Wilde murió el 30 de noviembre de 1900, pero sus acreedores no recuperaron su dinero hasta 1906, gracias al renovado interés por su obra y a la buena gestión económica realizada por uno de sus mejores amigos, Robert Ross, que fue su albacea y a quien escribía a menudo desde la prisión de Reading, con frases como esta, que evidencian su estado de ánimo: «Sé que cuando un espectáculo dura demasiado, los espectadores se cansan. Mi tragedia ha durado demasiado; el clímax ha pasado; el final es vulgar; y soy perfectamente consciente de que cuando llegue el final volveré como un visitante no querido a un mundo que me rechaza».

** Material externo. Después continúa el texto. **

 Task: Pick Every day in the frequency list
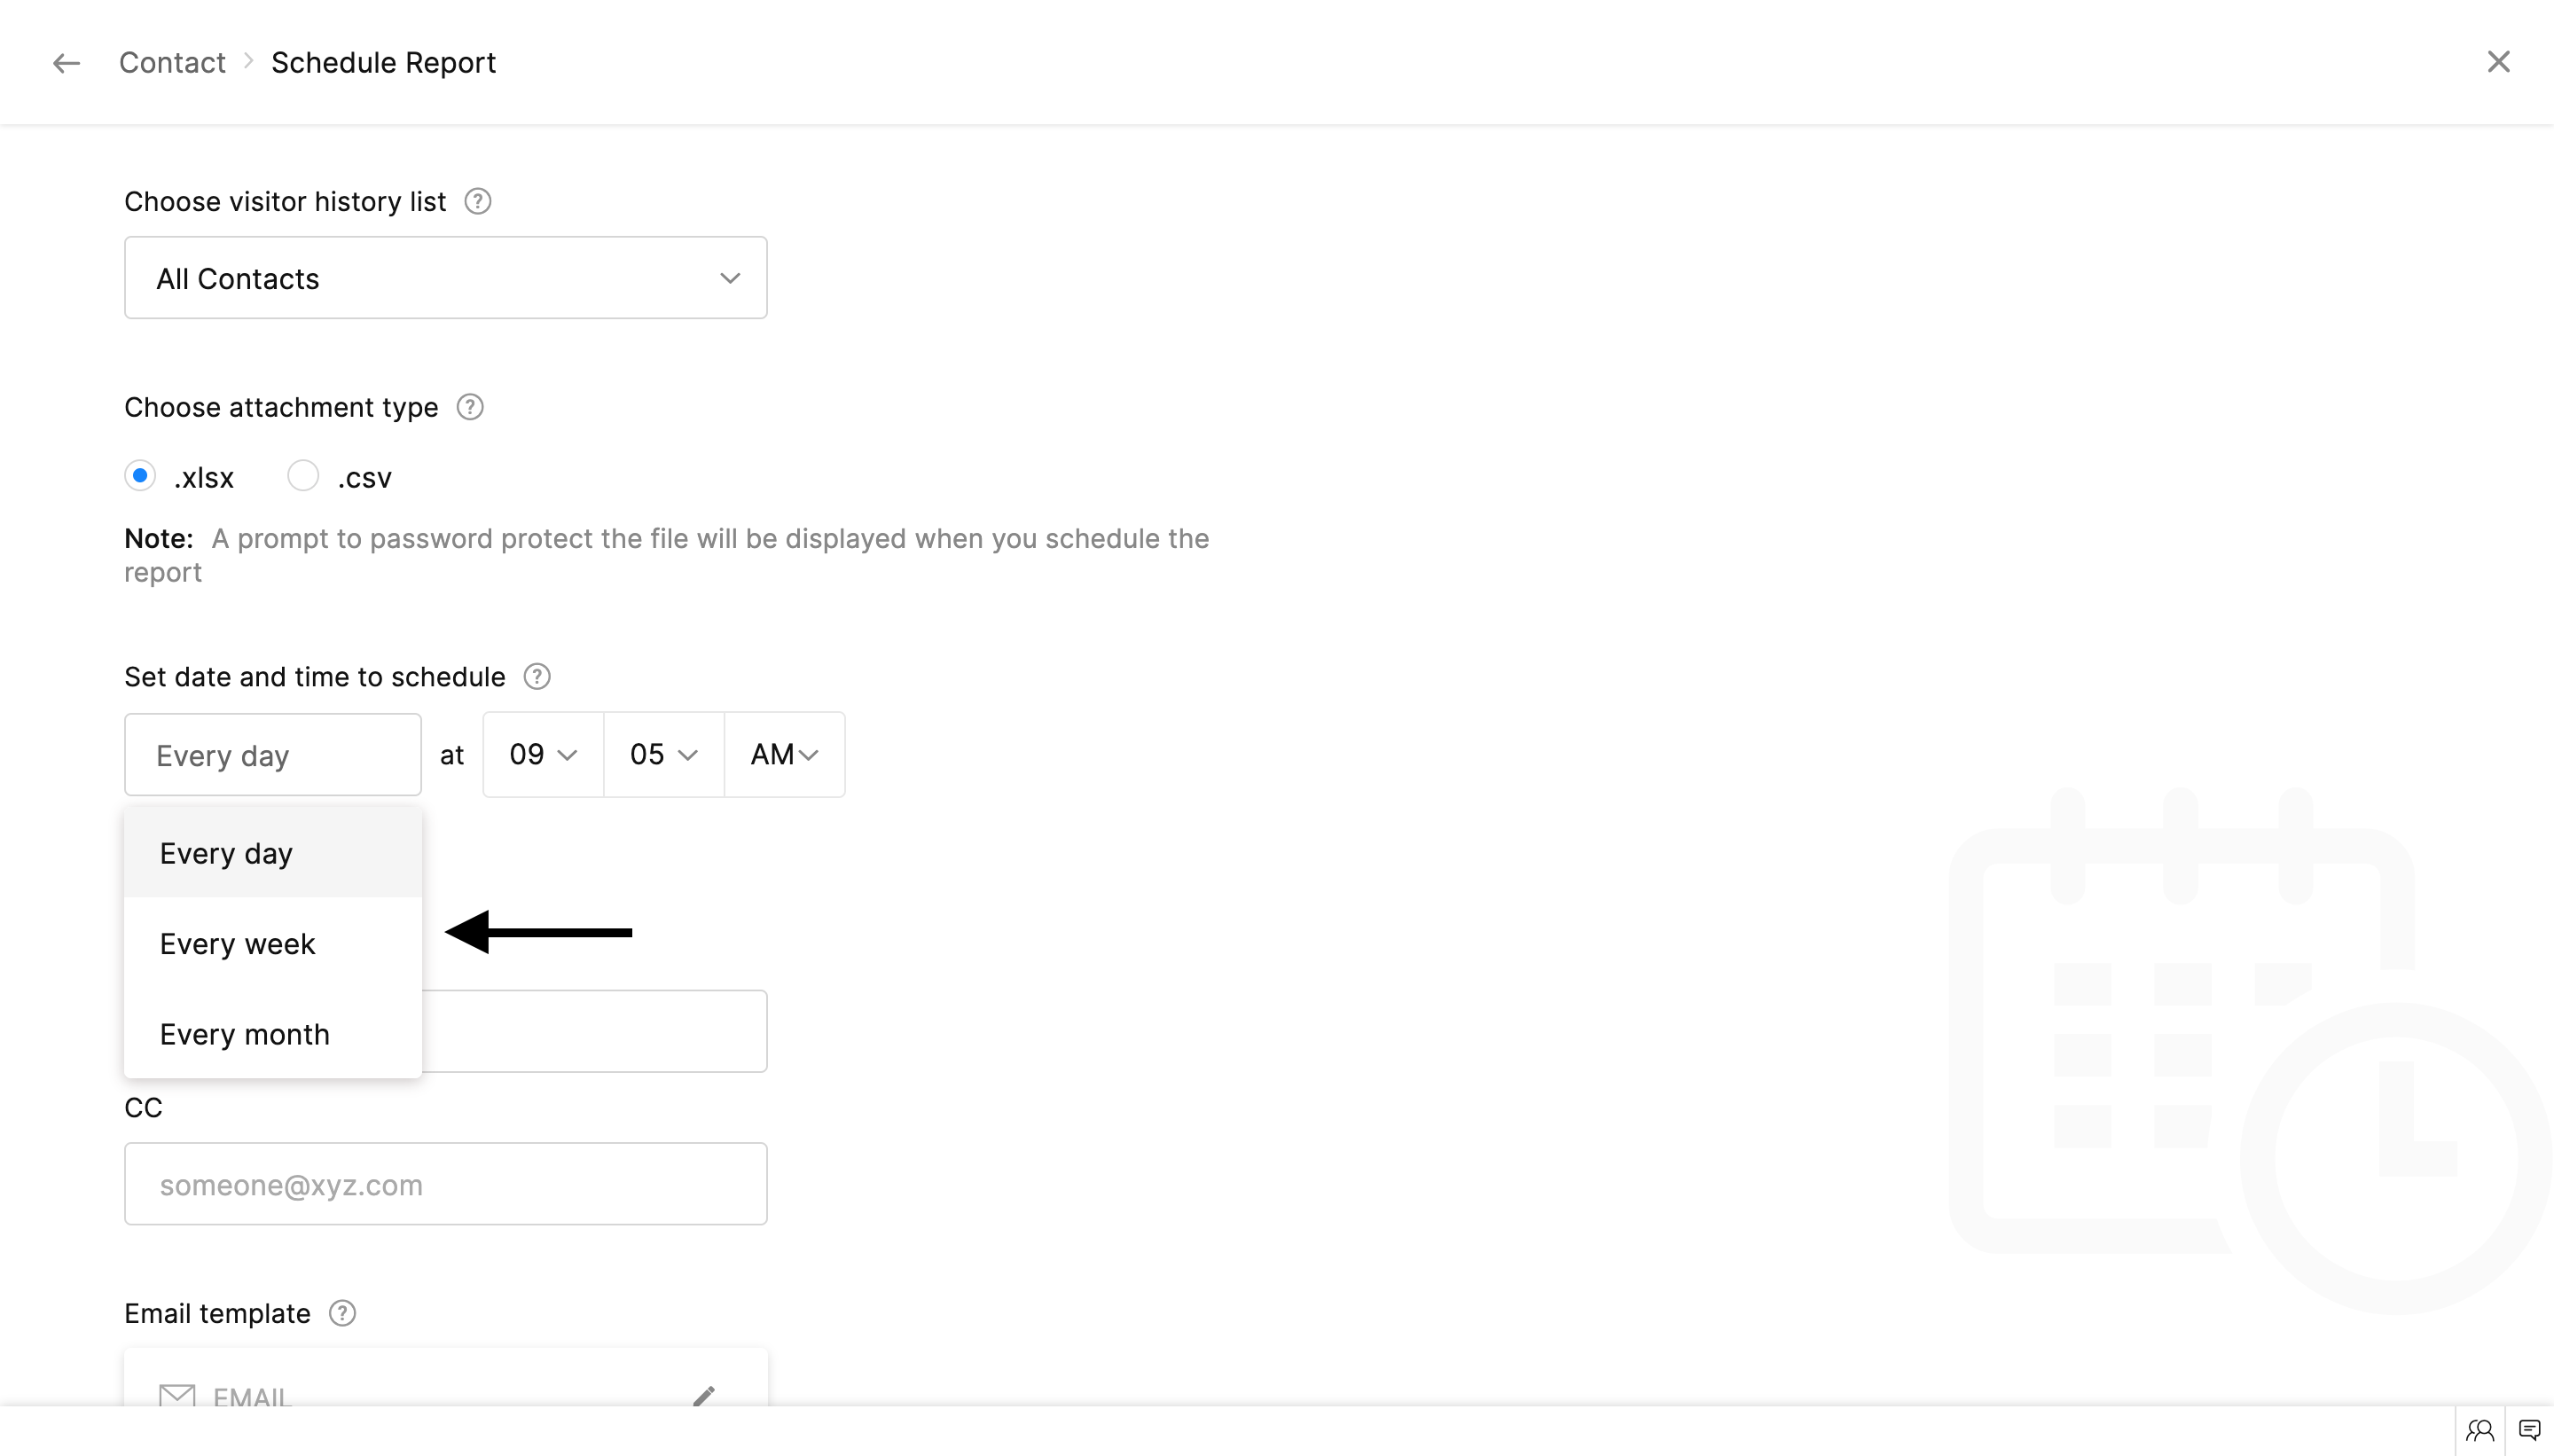click(x=226, y=853)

Sus cenizas fueron trasladadas al cementerio parisino de Père-Lachaise y un donante anónimo envió mil libras esterlinas para que en el cementerio se erigiese un monumento en memoria de Oscar Wilde. La condición era que el monumento debía ser encargado al escultor Jacob Epstein, un neoyorquino de 28 años que había estudiado en París con el escultor favorito de Wilde, Rodin. Epstein aceptó el encargo y se trasladó a las canteras de Derbyshire y seleccionó un bloque de piedra de 20 toneladas que hizo transportar a su estudio de Londres. Dedicó nueves meses al proyecto, un ángel demonio visto de través, «un personaje alado arrastrado al espacio por un irresistible destino». La estatua estaba dotada de unos genitales masculinos muy visibles, lo que provocó un gran escándalo. Ross le rogó que modificase la estatua y suprimiese los genitales, pero Epstein se negó. El director del cementerio ordenó cubrirlos con yeso y Ross mandó hacer una hoja de parra de bronce y con ella tapó los genitales de Wilde. Un grupo de artistas arrancó la hoja de parra, que volvió más tarde a su pudibundo uso. Las autoridades prohibieron el acceso a la estatua hasta 1914. En 1922 unos escolares fueron descubiertos cuando trepaban los muros del cementerio, de noche, para cortar los órganos genitales de la estatua. En la actualidad, la tumba está tal como la realizó Epstein y como sin duda le hubiese agradado a Wilde, los genitales bien visibles, a él que esos órganos le causaron tantos problemas y sinsabores. En la tumba se leen unos versos de La balada de la cárcel de Reading: «Y por él lágrimas ajenas llenarán la urna rota tiempo ha de la Piedad; pues quienes lo lloren proscritos serán, y los proscritos siempre lloran».